Study text Block Start
WEST DUNBARTONSHIRE’S LAME DUCK COUNCIL TARGETS MOST VULNERABLE FOR CUTS

Lifeline care for some of West Dunbartonshire’s most vulnerable patients could be placed at risk under proposed cuts to surgery support staff, a GMB trade union leader has warned this week.

The proposal would mean half of community link workers employed in health centres in Dumbarton and Vale of Leven being paid off  by West Dunbartonshire Health & Social Care Partnership (West Dunbartonshire HSCP). 

However, according to reports, the service is at risk as a report being considered by the HSCP suggests cuts to surgery workers are needed to deliver half of the £320,000 savings required to balance the books this year.

Council leader Martin Rooney, Rory Steel of GMB Scotland trade union.

GMB Scotland has warned that the cuts would be a “false economy” as patients’ physical and mental health suffers and pressure is piled on GPs but some might say they would be as well talking to the wall.

The community links support team says this looks like yet another postcode lottery which would hit hardest in the most deprived areas of which West Dunbartonshire has many.

Rory Steel, GMB Scotland policy and external affairs officers, said pockets of poverty exist even in the wealthiest neighbourhoods and specialist support for patients should not be limited by postcode.

He said: “The gap in life expectancy between the richest and poorest neighbourhoods in Scotland has never been wider and the work of the community links workers has never been more needed.

“The loss of their support will lead to more ill health and poorer outcomes for some of the most vulnerable patients.”

He told one journalist: “These proposed savings are nothing of the kind. They are a short-sighted false economy and will only increase health inequalities, pressure on GPs, and hospital admissions while leading to many more preventable deaths.

“The Partnership should take them off the table and find a new way forward.”

The GMB has written to West Dunbartonshire Council leader, Councillor Martin Rooney, urging a review of alternative funding to protect the community links workers and asking for joint talks with the Scottish Government to help halt the cuts.

A spokesperson for West Dunbartonshire HSCP told the Lennox Herald (they refuse to speak to the Dumbarton Democrat because we print stories that do not reflect well on them) said: ”As is the case for healthcare services across the country, West Dunbartonshire Health and Social Care Partnership is facing considerable financial challenges.
Study text Block End
Recorded information Block Start
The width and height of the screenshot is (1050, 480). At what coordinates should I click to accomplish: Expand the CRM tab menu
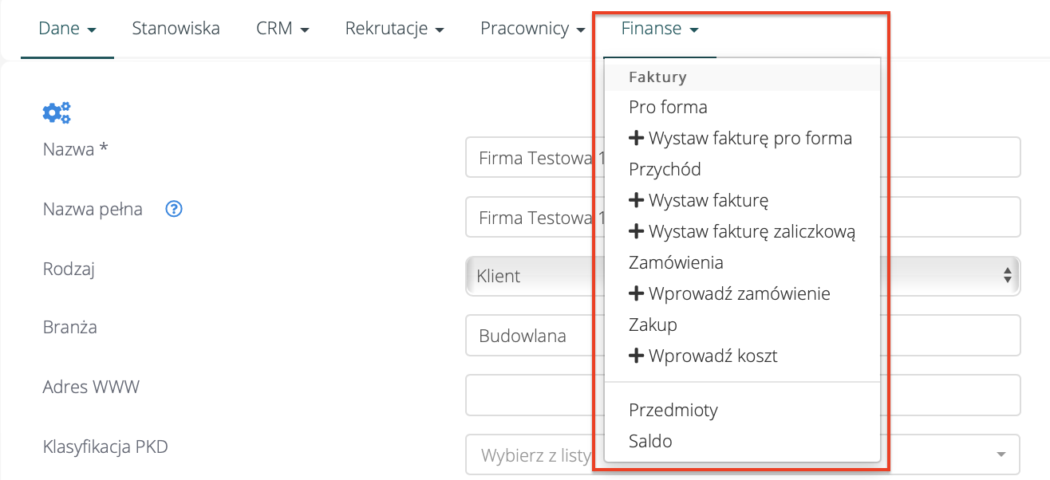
Recorded information Block End
Recorded information Block Start
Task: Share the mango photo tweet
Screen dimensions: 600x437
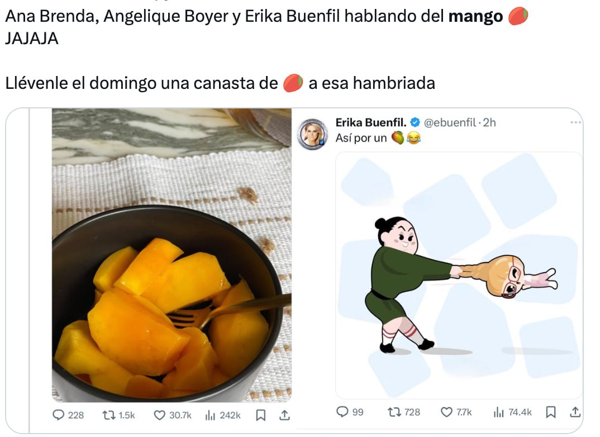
Recorded information Block End
**What this exercise asks**
• 1. According to the article on community link worker cuts, how much in savings does the HSCP need to balance the books this year?
• 2. Repeat the article on community link worker cuts from "Rory Steel, GMB" up to and including "more preventable deaths.".

**Exercise responses**
• 1. £320,000

• 2.
Rory Steel, GMB Scotland policy and external affairs officers, said pockets of poverty exist even in the wealthiest neighbourhoods and specialist support for patients should not be limited by postcode.

He said: “The gap in life expectancy between the richest and poorest neighbourhoods in Scotland has never been wider and the work of the community links workers has never been more needed.

“The loss of their support will lead to more ill health and poorer outcomes for some of the most vulnerable patients.”

He told one journalist: “These proposed savings are nothing of the kind. They are a short-sighted false economy and will only increase health inequalities, pressure on GPs, and hospital admissions while leading to many more preventable deaths.